Oh yeah, that’s right. The Lumpkin’s jail site is in a flood plain.
Good catch.
And that realization apparently is what led SmithGroup to come up with the new figure for what the museum would cost to build: Not $100 million, but up to $220 million.
Meanwhile, with the old Slave Trail Commission having been unceremoniously dissolved some two years ago (again, see the story on the next page), the last remaining members – Del. Delores McQuinn, the Rev. Ben Campbell and the Rev. Sylvester L. Turner – apparently have launched a new venture, called the National Slavery Museum Foundation.
We asked Del. McQuinn and Rev. Campbell if another entity had been created to carry on the work of the Slave Trail Commission, but were not given any information. (Again, see the story on the next page.)
Curiously, a City website, lumpkinsjail. org, has a timeline that states that, in 2013, “The National Slavery Museum Foundation is established to preserve and interpret authentic sites and artifacts in Richmond to tell the story of the slave trade.”
In a letter published in the Oct. 21 edition of the Richmond Free Press, Rev. Turner stated that “a foundation is in place” and that “we have raised more than $30 million for its [the museum’s] development.”
It’s not clear if that amount is separate from the money already allocated from the City and the Virginia General Assembly for general memorialization in Shockoe Bottom.
In June of 2020, Mayor Stoney announced plans to invest more than $38 million in developing both the museum and the memorial park. City Council later supported investing that amount.
Gov. Ralph Northam has said he will ask the General Assembly for $9 million. It has been reported elsewhere that that amount would be for the museum alone. However, in a telephone conversation that Defender Ana Edwards and this writer had with the governor earlier this year, Northam said the money would not be earmarked for a museum, but rather could be used for the development of Shockoe Bottom in general.
In addition, while getting a tour of Shockoe Bottom last spring by Ana, U.S. Sen. Mark Warner raised the possibility of federal money for the Bottom. That apparently would depend on Congress agreeing to lift the existing ban on funding so-called “pork barrel” local projects.
At any rate, add it all up and the money allocated, proposed and suggested doesn’t come anywhere near $220 million.
Rather than a museum, which was never a community demand in any of the more than 20 public meetings held by various groups about the future of Shockoe Bottom, the Defenders have been arguing for an interpretive center, which relies more on audio and visual presentations than the collection of artifacts. It’s much less expensive than a museum.
But whether it’s a museum or an interpretive center, honoring the site of Lumpkin’s jail, which gave birth to what eventually would become Virginia Union University, should be an important part of the Heritage Campus.
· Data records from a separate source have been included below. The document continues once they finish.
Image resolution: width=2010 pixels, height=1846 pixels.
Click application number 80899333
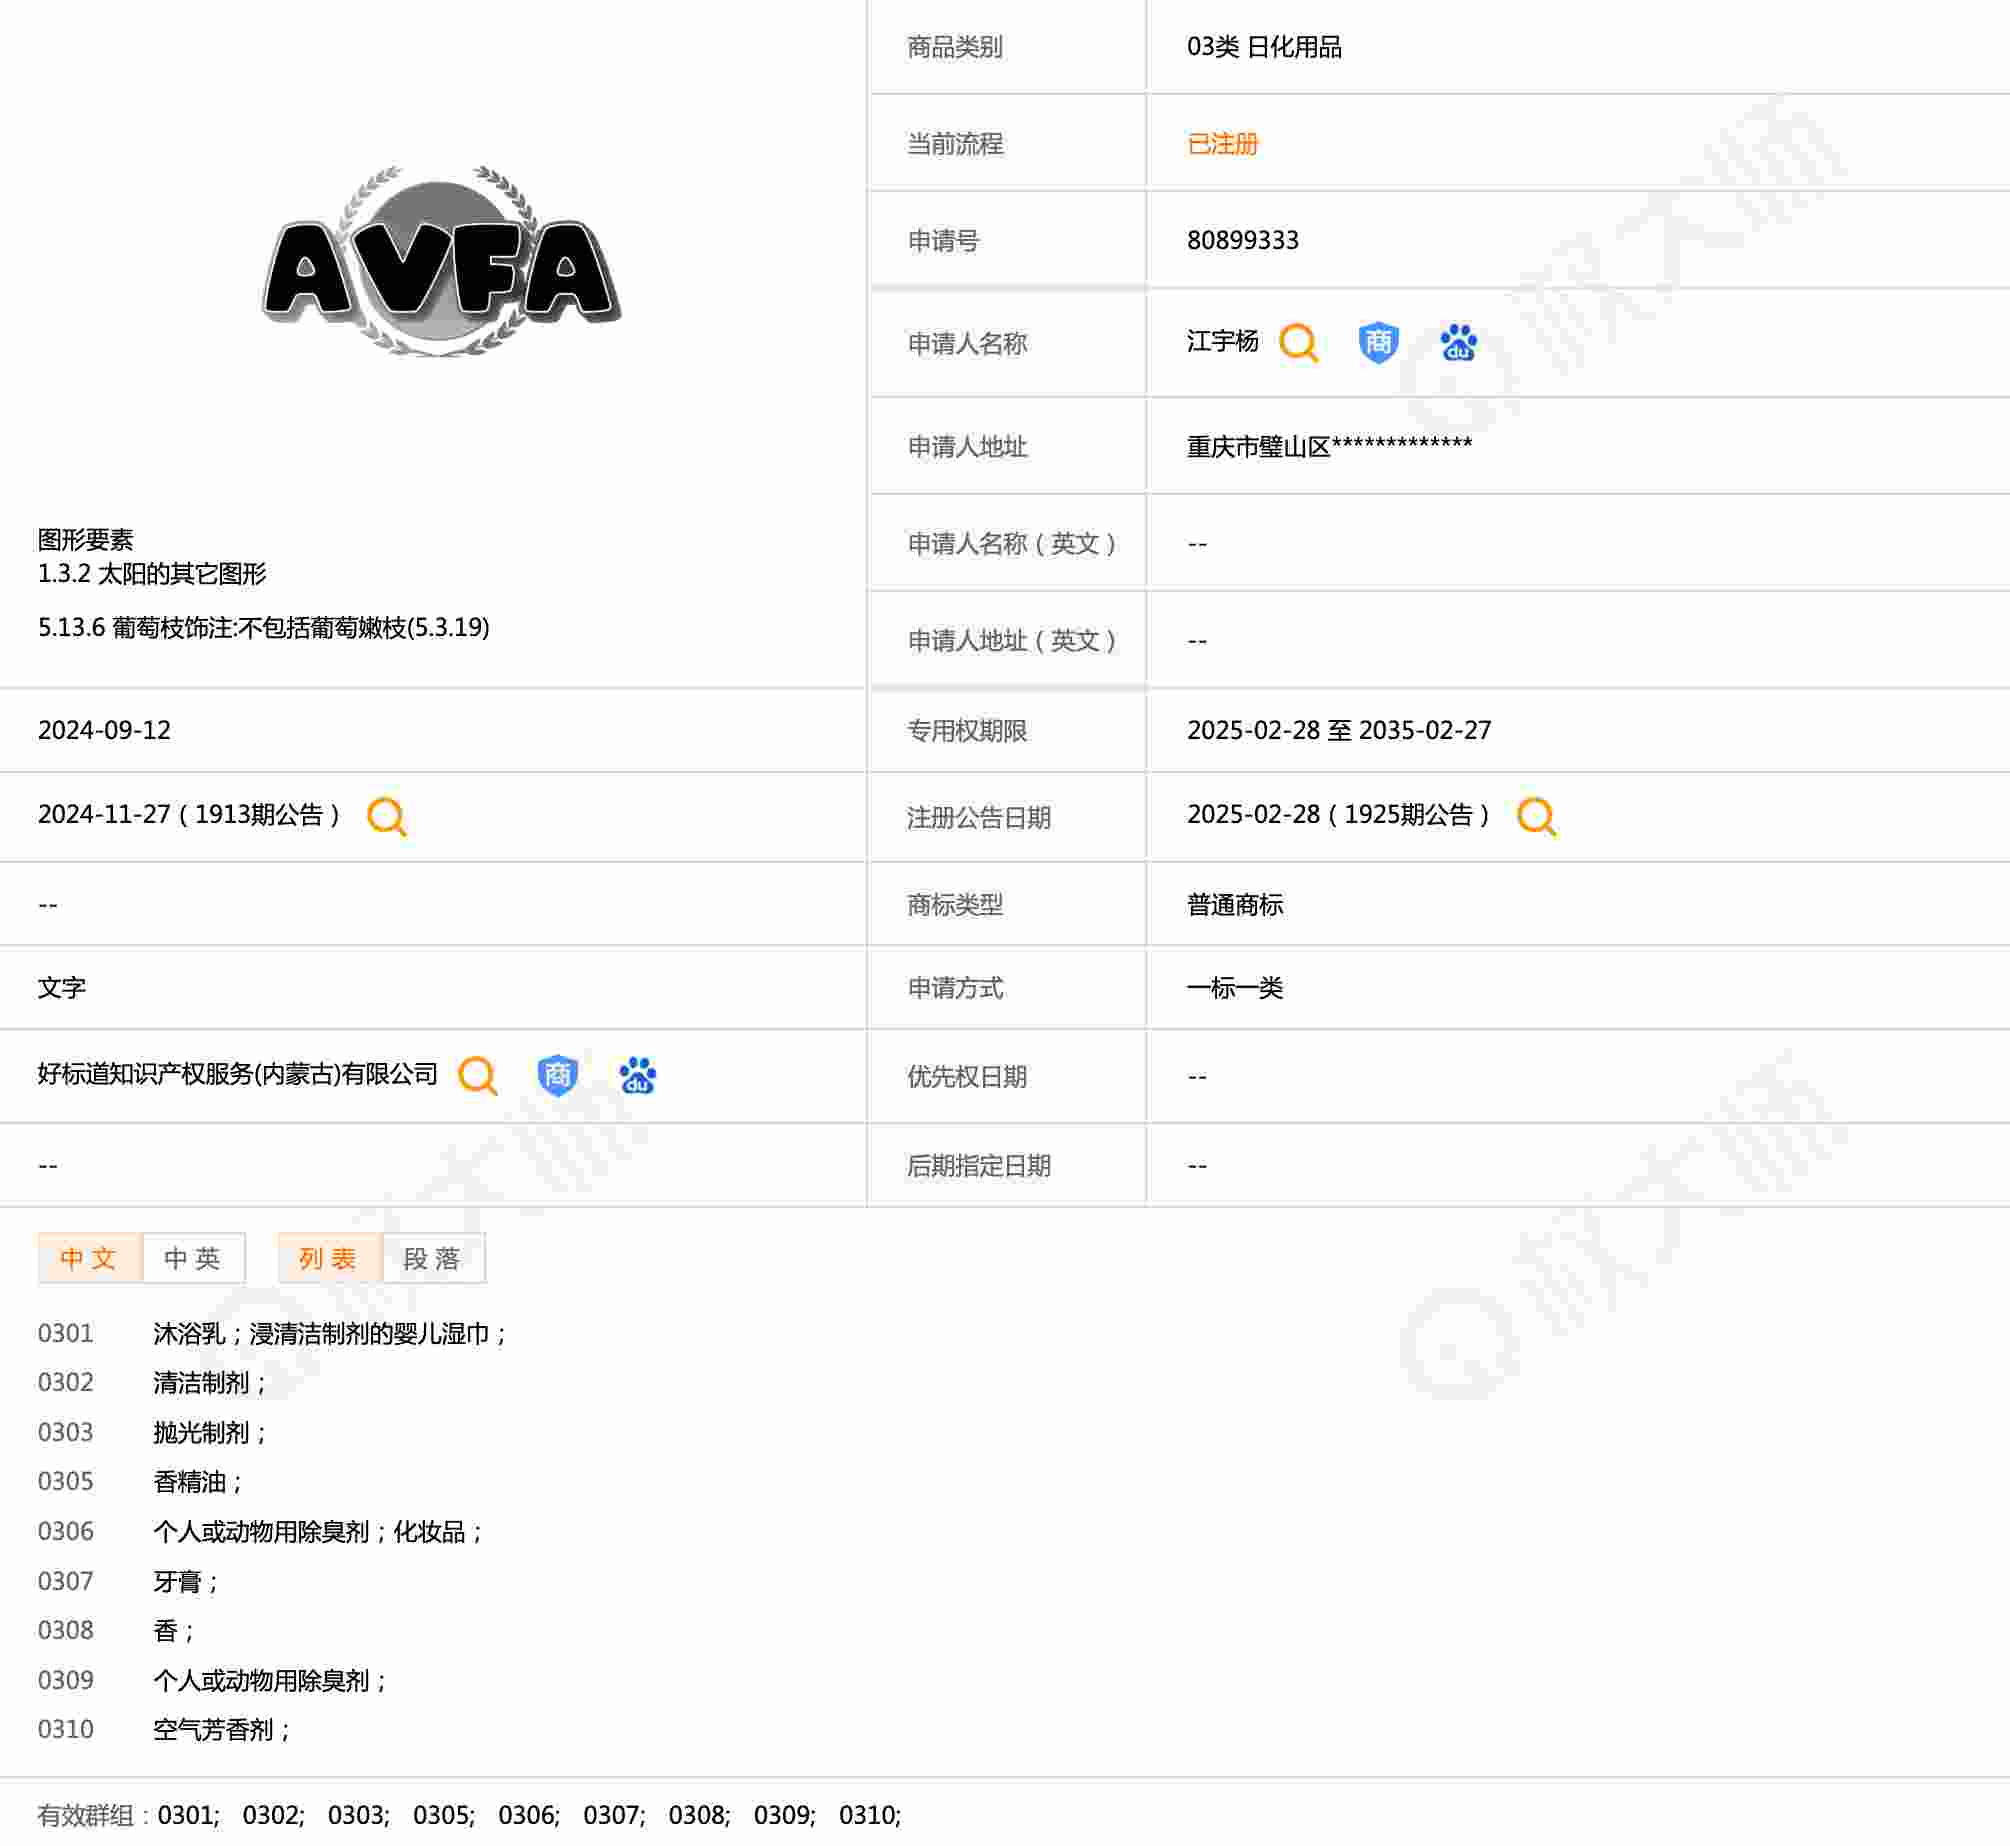1242,241
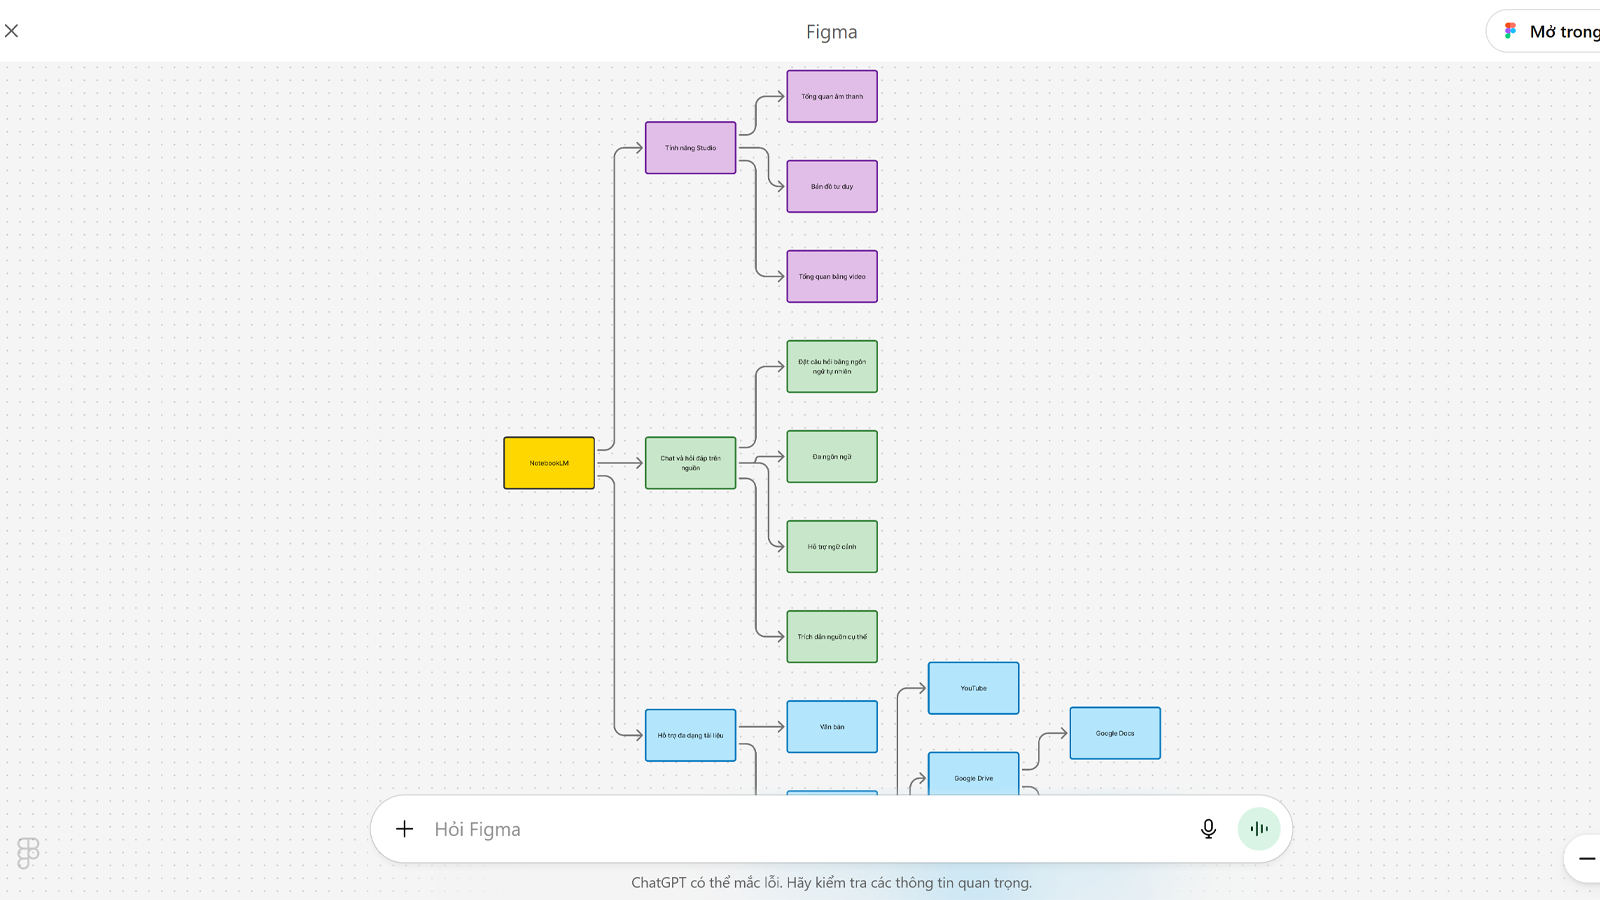Viewport: 1600px width, 900px height.
Task: Click the Figma logo icon on the open button
Action: [x=1510, y=31]

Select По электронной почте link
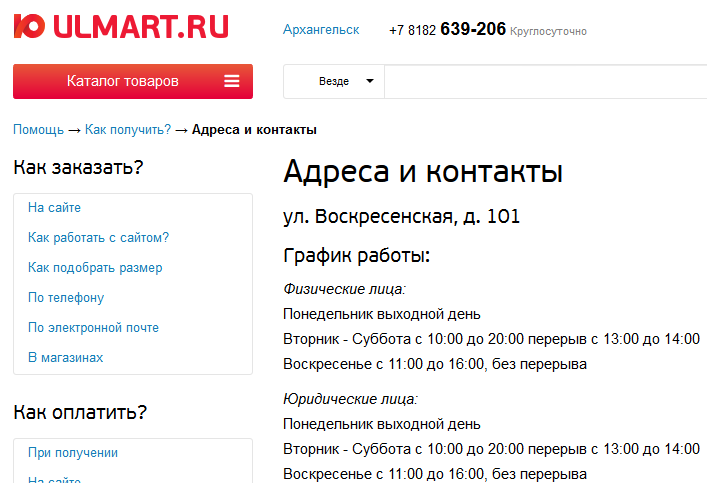(x=93, y=328)

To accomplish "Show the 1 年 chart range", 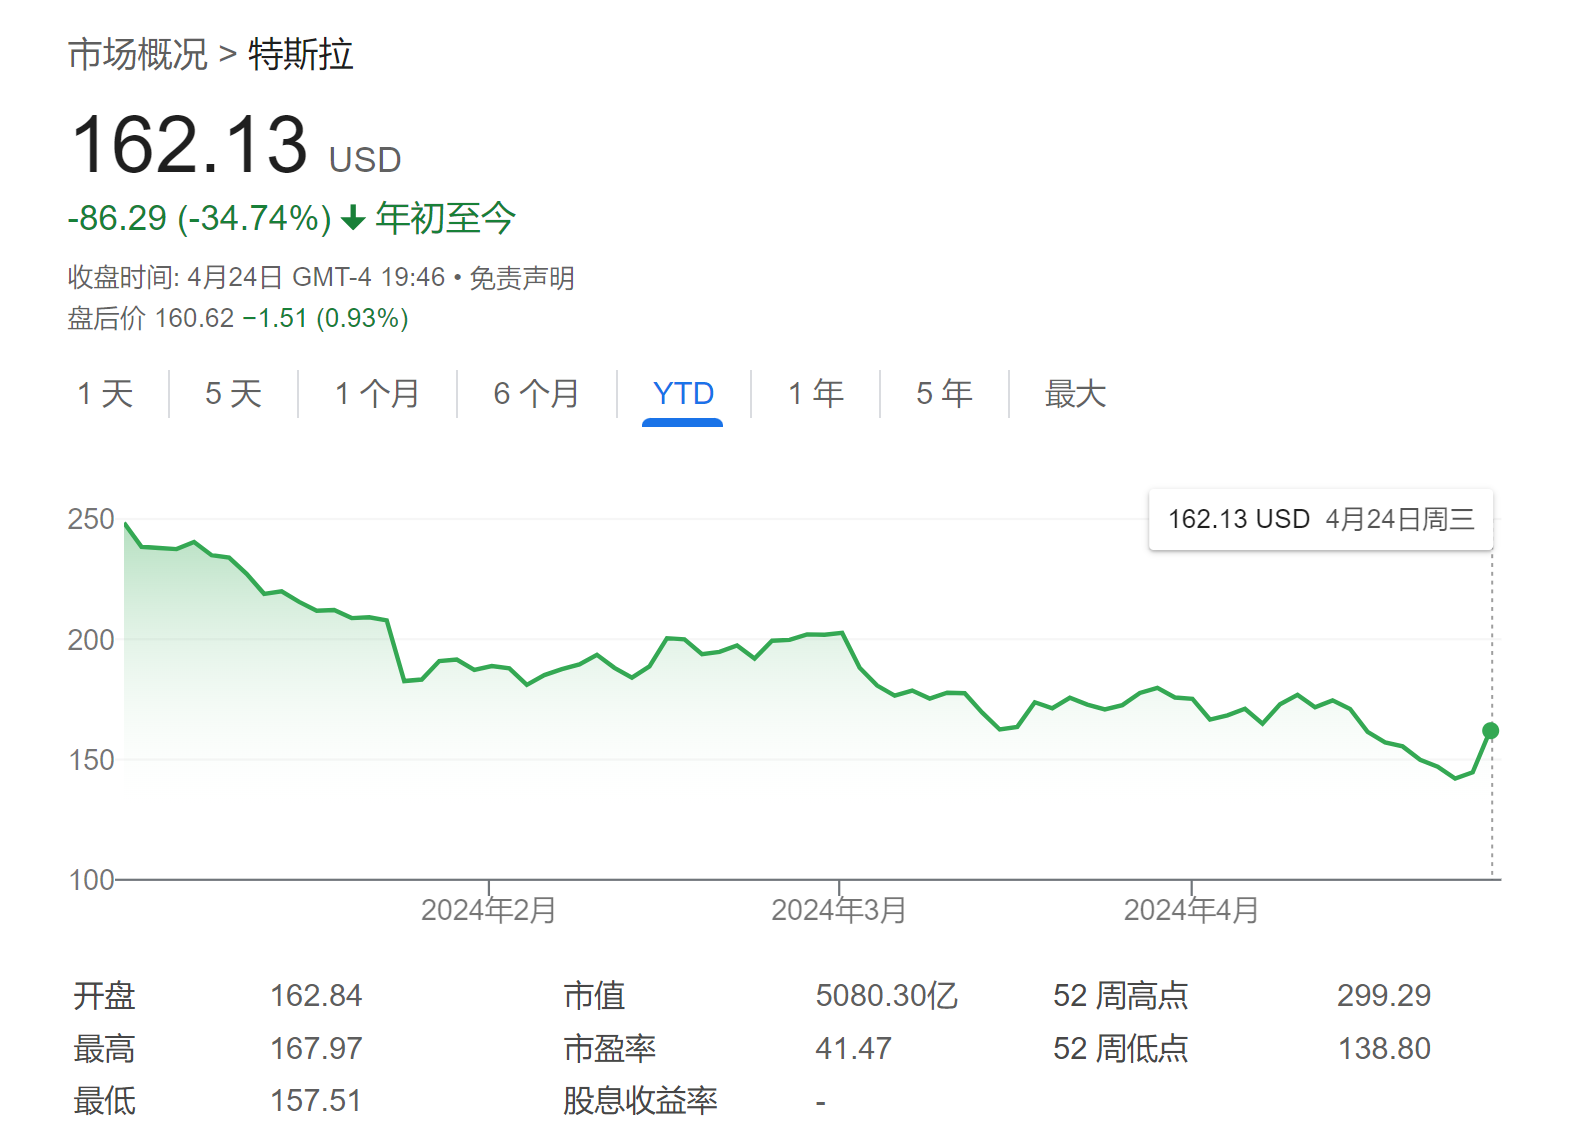I will coord(815,394).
And the place to locate that museum or interpretive center should be in the existing Main Street Station train shed. It’s a large, beautifully renovated space that overlooks the Devil’s Half-Acre on one side and the sites of the Omohundro, Goodwin and other jails on the other.
And it’s above the floodplain!
Further, although it’s been years since the train shed was renovated, the City has yet to decide what it wants to use it for, so it’s available.
All food for thought. Meanwhile, we’ll keep poring through the hundreds of pages of documents we got from the City and will report on more findings in the next issue of the Defender.